(Saved data entries)
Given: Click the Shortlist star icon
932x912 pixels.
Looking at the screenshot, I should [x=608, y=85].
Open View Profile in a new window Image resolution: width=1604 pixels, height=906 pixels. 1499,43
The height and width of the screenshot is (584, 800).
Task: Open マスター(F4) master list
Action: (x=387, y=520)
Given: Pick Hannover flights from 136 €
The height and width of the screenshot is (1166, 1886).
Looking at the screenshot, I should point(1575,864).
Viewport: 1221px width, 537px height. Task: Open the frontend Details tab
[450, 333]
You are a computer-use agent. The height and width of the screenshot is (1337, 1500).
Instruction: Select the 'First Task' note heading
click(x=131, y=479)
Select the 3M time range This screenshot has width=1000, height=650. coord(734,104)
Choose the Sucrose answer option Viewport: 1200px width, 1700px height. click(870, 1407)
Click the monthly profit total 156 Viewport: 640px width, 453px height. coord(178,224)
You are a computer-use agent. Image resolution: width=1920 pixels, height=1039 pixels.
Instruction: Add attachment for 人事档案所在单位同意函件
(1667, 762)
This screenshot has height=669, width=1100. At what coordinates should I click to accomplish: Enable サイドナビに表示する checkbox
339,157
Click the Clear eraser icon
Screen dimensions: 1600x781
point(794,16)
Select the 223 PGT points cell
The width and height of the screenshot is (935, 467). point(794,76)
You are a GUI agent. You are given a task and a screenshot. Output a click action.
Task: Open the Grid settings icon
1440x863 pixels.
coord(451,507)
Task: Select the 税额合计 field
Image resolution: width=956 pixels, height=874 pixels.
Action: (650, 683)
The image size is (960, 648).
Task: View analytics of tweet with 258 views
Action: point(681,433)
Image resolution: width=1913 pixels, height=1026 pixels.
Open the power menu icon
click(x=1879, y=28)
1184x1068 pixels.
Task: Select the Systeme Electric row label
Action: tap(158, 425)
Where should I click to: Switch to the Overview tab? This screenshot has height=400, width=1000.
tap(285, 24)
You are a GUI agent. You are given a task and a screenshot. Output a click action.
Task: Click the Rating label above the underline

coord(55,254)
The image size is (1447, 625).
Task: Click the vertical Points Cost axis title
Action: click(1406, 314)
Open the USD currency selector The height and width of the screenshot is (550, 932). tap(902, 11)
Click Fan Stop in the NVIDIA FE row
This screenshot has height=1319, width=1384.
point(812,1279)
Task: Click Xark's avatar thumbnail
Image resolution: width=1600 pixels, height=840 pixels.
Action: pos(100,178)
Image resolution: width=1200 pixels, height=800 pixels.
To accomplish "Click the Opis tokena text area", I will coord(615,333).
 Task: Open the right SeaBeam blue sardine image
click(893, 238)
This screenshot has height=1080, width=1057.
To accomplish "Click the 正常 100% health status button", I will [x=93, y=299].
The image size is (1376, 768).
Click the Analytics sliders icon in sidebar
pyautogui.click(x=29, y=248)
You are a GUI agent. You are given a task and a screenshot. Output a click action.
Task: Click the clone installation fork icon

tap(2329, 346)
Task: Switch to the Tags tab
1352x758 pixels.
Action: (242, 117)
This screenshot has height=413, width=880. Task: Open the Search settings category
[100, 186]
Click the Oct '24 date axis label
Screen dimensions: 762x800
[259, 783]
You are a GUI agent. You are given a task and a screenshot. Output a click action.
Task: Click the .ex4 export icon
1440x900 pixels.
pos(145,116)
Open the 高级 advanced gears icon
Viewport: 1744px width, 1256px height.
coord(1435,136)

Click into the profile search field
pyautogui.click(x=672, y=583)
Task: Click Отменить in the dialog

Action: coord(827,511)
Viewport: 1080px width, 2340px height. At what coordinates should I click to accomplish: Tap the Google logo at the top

TASK GOAL – The answer must consist of every line from the data that contains the word "will".

RESULT FOR THIS TASK –
To accomplish "Click the Opis tokena text area", I will coord(615,333).
To accomplish "Click the 正常 100% health status button", I will [x=93, y=299].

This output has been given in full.